With parliament in recess and MPs back in their constituencies it's been a slow start to the news week, but the last few days might well go down in Westminster history as the time environmental issues came home to roost.
Green groups have held weight for quite some time now, of course, and to a large minority of conscientious voters their pronouncements about the government's behaviour have been a cause to vote, or not vote, as the case may be.
But this week green issues showed they could hurt the government, and hurt it badly. The lorry drivers' protest in west London gathered more political attention than it might have done because there was so little other news to report on Tuesday, but it reflected a groundswell of concern across the country at the astonishing rise on oil prices to unprecedented levels.
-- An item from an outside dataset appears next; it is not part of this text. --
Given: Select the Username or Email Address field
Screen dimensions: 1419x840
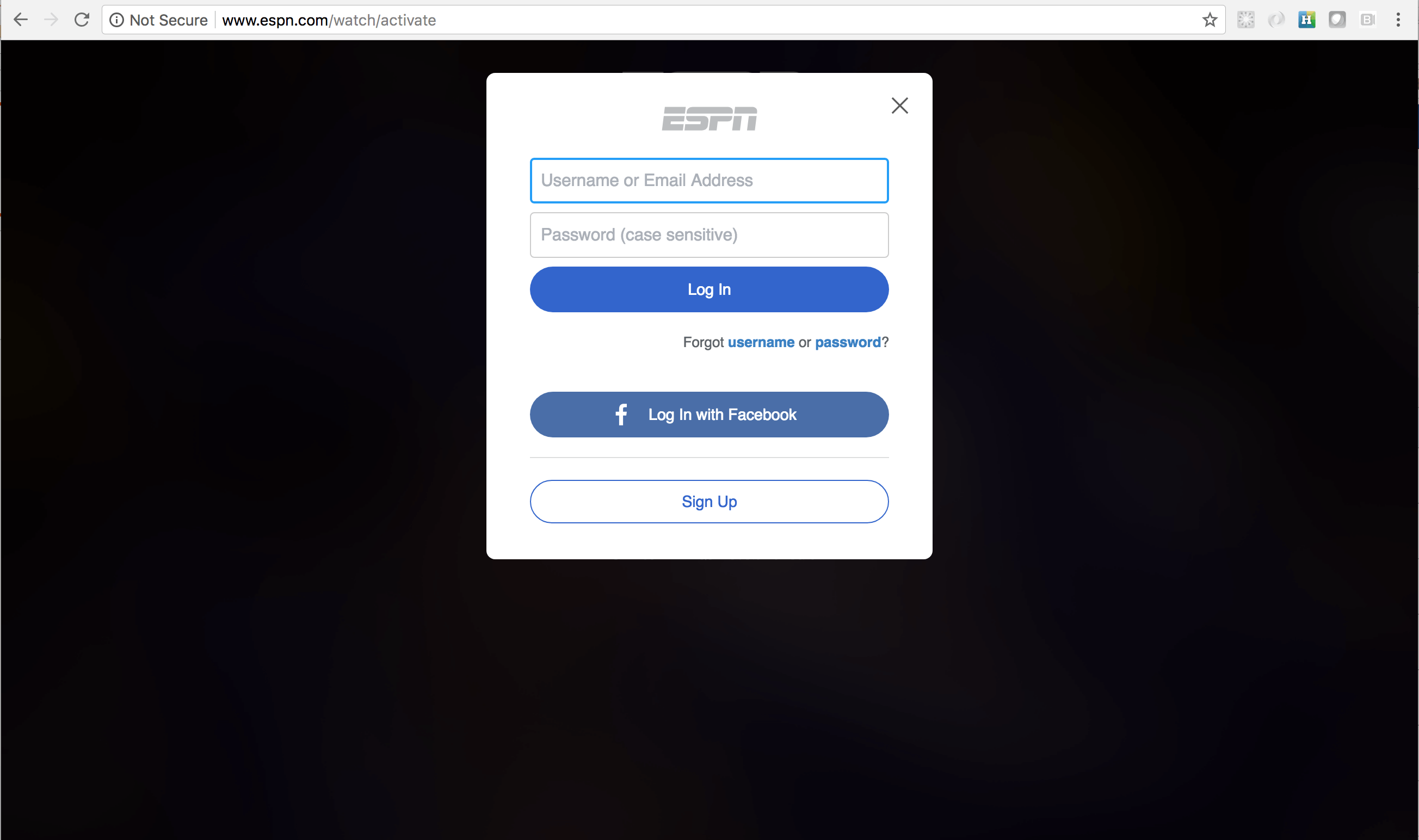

After Tuesday, green taxes don't hold the same harmless, friendly ring the government always thought they had. Suddenly, analysts were appearing demonstrating how VAT-like green manoeuvres would hit the poor hardest, given they charge everyone the same amount no matter how much they earn.
The message couldn't have come at a more opportune time. Less commented on, but of equal importance, were the conclusions of an environmental audit committee report on personal carbon credits.
The committee proposed giving each individual an allocated amount of carbon expenditure per year, which they could use or earn money by not using. The genius of the system is that for those people without swimming pools, five-floor mansions and three sports cars, their carbon use might be sufficiently low for them to gain money through going greener.
The alternatives couldn't be starker. Green taxes penalise poor people in order to make them greener, while carbon credits open up a new avenue of income.
But Hilary Benn, the environment secretary, wasted no time in dismissing the committee's findings, complaining - legitimately - of the complexities involved in administering such a system.
The government might not remain so hostile to the idea once the twin forces of motorist frustration and environmental pressure groups pincer them into a corner. The icing on the cake, of course, will be the Tories joining the dots between fuel duty and the 10p tax rate to paint Labour as the 'new nasty party'.
Once those kinds of pressures build up, there's no telling the kind of things government will contemplate.